[What to do]
Can you give the listing below as a JSON list of strings, one string per line, with blank lines left out?
──────────────────────────────
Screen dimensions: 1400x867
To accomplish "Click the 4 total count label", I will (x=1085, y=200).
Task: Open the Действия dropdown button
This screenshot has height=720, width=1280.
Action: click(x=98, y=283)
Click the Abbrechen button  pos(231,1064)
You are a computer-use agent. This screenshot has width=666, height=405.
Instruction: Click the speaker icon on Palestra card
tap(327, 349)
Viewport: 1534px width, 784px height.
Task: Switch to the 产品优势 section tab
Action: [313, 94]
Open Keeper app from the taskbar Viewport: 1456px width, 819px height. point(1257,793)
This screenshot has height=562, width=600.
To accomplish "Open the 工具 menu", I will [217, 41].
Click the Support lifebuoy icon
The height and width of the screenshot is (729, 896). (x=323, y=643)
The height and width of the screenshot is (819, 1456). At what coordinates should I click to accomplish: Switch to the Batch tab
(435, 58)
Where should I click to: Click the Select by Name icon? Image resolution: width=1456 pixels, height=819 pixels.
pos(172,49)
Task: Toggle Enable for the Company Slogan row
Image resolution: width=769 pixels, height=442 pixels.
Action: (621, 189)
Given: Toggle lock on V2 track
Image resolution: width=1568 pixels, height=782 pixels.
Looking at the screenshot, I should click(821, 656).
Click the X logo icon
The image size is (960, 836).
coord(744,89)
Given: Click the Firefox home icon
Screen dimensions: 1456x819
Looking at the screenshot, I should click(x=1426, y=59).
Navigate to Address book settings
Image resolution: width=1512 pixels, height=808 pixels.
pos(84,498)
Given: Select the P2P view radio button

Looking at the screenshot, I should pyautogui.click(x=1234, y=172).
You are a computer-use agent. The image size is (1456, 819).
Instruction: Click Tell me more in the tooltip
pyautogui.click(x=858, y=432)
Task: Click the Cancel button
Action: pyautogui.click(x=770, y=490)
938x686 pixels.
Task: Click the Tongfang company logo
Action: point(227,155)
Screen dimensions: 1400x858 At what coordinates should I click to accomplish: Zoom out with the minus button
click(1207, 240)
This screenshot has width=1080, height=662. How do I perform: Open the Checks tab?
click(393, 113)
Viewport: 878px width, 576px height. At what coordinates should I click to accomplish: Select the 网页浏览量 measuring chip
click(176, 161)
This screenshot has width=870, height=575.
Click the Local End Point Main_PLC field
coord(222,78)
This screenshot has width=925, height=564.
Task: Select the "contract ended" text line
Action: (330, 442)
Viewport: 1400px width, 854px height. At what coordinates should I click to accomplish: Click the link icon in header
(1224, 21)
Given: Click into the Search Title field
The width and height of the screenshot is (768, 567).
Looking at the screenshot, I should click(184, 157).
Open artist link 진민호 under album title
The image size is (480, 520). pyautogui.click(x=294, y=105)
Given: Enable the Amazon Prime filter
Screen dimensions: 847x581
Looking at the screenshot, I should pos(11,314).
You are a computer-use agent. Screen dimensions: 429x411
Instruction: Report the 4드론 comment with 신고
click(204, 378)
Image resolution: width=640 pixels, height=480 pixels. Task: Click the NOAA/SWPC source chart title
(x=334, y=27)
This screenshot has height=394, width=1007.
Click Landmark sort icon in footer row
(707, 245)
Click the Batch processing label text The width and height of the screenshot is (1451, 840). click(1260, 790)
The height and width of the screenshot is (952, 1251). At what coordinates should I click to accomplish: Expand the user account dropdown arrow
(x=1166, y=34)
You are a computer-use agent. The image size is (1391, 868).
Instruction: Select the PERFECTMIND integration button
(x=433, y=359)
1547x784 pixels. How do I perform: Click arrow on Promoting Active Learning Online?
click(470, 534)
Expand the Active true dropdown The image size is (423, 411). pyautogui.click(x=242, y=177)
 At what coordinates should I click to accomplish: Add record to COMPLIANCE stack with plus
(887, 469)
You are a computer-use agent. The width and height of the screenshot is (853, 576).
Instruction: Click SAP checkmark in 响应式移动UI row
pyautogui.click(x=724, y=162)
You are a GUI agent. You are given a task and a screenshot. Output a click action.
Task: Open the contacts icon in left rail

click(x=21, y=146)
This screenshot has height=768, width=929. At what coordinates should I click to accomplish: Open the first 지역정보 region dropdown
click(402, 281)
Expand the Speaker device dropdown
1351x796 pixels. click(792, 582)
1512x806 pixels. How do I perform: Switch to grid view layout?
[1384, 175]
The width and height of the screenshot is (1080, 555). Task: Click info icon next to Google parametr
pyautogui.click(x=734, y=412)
──────────────────────────────
[Task result]
[
  "Screen dimensions: 1400x867",
  "To accomplish \"Click the 4 total count label\", I will (x=1085, y=200).",
  "Task: Open the Действия dropdown button",
  "This screenshot has height=720, width=1280.",
  "Action: click(x=98, y=283)",
  "Click the Abbrechen button  pos(231,1064)",
  "You are a computer-use agent. This screenshot has width=666, height=405.",
  "Instruction: Click the speaker icon on Palestra card",
  "tap(327, 349)",
  "Viewport: 1534px width, 784px height.",
  "Task: Switch to the 产品优势 section tab",
  "Action: [313, 94]",
  "Open Keeper app from the taskbar Viewport: 1456px width, 819px height. point(1257,793)",
  "This screenshot has height=562, width=600.",
  "To accomplish \"Open the 工具 menu\", I will [217, 41].",
  "Click the Support lifebuoy icon",
  "The height and width of the screenshot is (729, 896). (x=323, y=643)",
  "The height and width of the screenshot is (819, 1456). At what coordinates should I click to accomplish: Switch to the Batch tab",
  "(435, 58)",
  "Where should I click to: Click the Select by Name icon? Image resolution: width=1456 pixels, height=819 pixels.",
  "pos(172,49)",
  "Task: Toggle Enable for the Company Slogan row",
  "Image resolution: width=769 pixels, height=442 pixels.",
  "Action: (621, 189)",
  "Given: Toggle lock on V2 track",
  "Image resolution: width=1568 pixels, height=782 pixels.",
  "Looking at the screenshot, I should click(821, 656).",
  "Click the X logo icon",
  "The image size is (960, 836).",
  "coord(744,89)",
  "Given: Click the Firefox home icon",
  "Screen dimensions: 1456x819",
  "Looking at the screenshot, I should click(x=1426, y=59).",
  "Navigate to Address book settings",
  "Image resolution: width=1512 pixels, height=808 pixels.",
  "pos(84,498)",
  "Given: Select the P2P view radio button",
  "Looking at the screenshot, I should pyautogui.click(x=1234, y=172).",
  "You are a computer-use agent. The image size is (1456, 819).",
  "Instruction: Click Tell me more in the tooltip",
  "pyautogui.click(x=858, y=432)",
  "Task: Click the Cancel button",
  "Action: pyautogui.click(x=770, y=490)",
  "938x686 pixels.",
  "Task: Click the Tongfang company logo",
  "Action: point(227,155)",
  "Screen dimensions: 1400x858 At what coordinates should I click to accomplish: Zoom out with the minus button",
  "click(1207, 240)",
  "This screenshot has width=1080, height=662. How do I perform: Open the Checks tab?",
  "click(393, 113)",
  "Viewport: 878px width, 576px height. At what coordinates should I click to accomplish: Select the 网页浏览量 measuring chip",
  "click(176, 161)",
  "This screenshot has width=870, height=575.",
  "Click the Local End Point Main_PLC field",
  "coord(222,78)",
  "This screenshot has width=925, height=564.",
  "Task: Select the \"contract ended\" text line",
  "Action: (330, 442)",
  "Viewport: 1400px width, 854px height. At what coordinates should I click to accomplish: Click the link icon in header",
  "(1224, 21)",
  "Given: Click into the Search Title field",
  "The width and height of the screenshot is (768, 567).",
  "Looking at the screenshot, I should click(184, 157).",
  "Open artist link 진민호 under album title",
  "The image size is (480, 520). pyautogui.click(x=294, y=105)",
  "Given: Enable the Amazon Prime filter",
  "Screen dimensions: 847x581",
  "Looking at the screenshot, I should pos(11,314).",
  "You are a computer-use agent. Screen dimensions: 429x411",
  "Instruction: Report the 4드론 comment with 신고",
  "click(204, 378)",
  "Image resolution: width=640 pixels, height=480 pixels. Task: Click the NOAA/SWPC source chart title",
  "(x=334, y=27)",
  "This screenshot has height=394, width=1007.",
  "Click Landmark sort icon in footer row",
  "(707, 245)",
  "Click the Batch processing label text The width and height of the screenshot is (1451, 840). click(1260, 790)",
  "The height and width of the screenshot is (952, 1251). At what coordinates should I click to accomplish: Expand the user account dropdown arrow",
  "(x=1166, y=34)",
  "You are a computer-use agent. The image size is (1391, 868).",
  "Instruction: Select the PERFECTMIND integration button",
  "(x=433, y=359)",
  "1547x784 pixels. How do I perform: Click arrow on Promoting Active Learning Online?",
  "click(470, 534)",
  "Expand the Active true dropdown The image size is (423, 411). pyautogui.click(x=242, y=177)",
  " At what coordinates should I click to accomplish: Add record to COMPLIANCE stack with plus",
  "(887, 469)",
  "You are a computer-use agent. The width and height of the screenshot is (853, 576).",
  "Instruction: Click SAP checkmark in 响应式移动UI row",
  "pyautogui.click(x=724, y=162)",
  "You are a GUI agent. You are given a task and a screenshot. Output a click action.",
  "Task: Open the contacts icon in left rail",
  "click(x=21, y=146)",
  "This screenshot has height=768, width=929. At what coordinates should I click to accomplish: Open the first 지역정보 region dropdown",
  "click(402, 281)",
  "Expand the Speaker device dropdown",
  "1351x796 pixels. click(792, 582)",
  "1512x806 pixels. How do I perform: Switch to grid view layout?",
  "[1384, 175]",
  "The width and height of the screenshot is (1080, 555). Task: Click info icon next to Google parametr",
  "pyautogui.click(x=734, y=412)"
]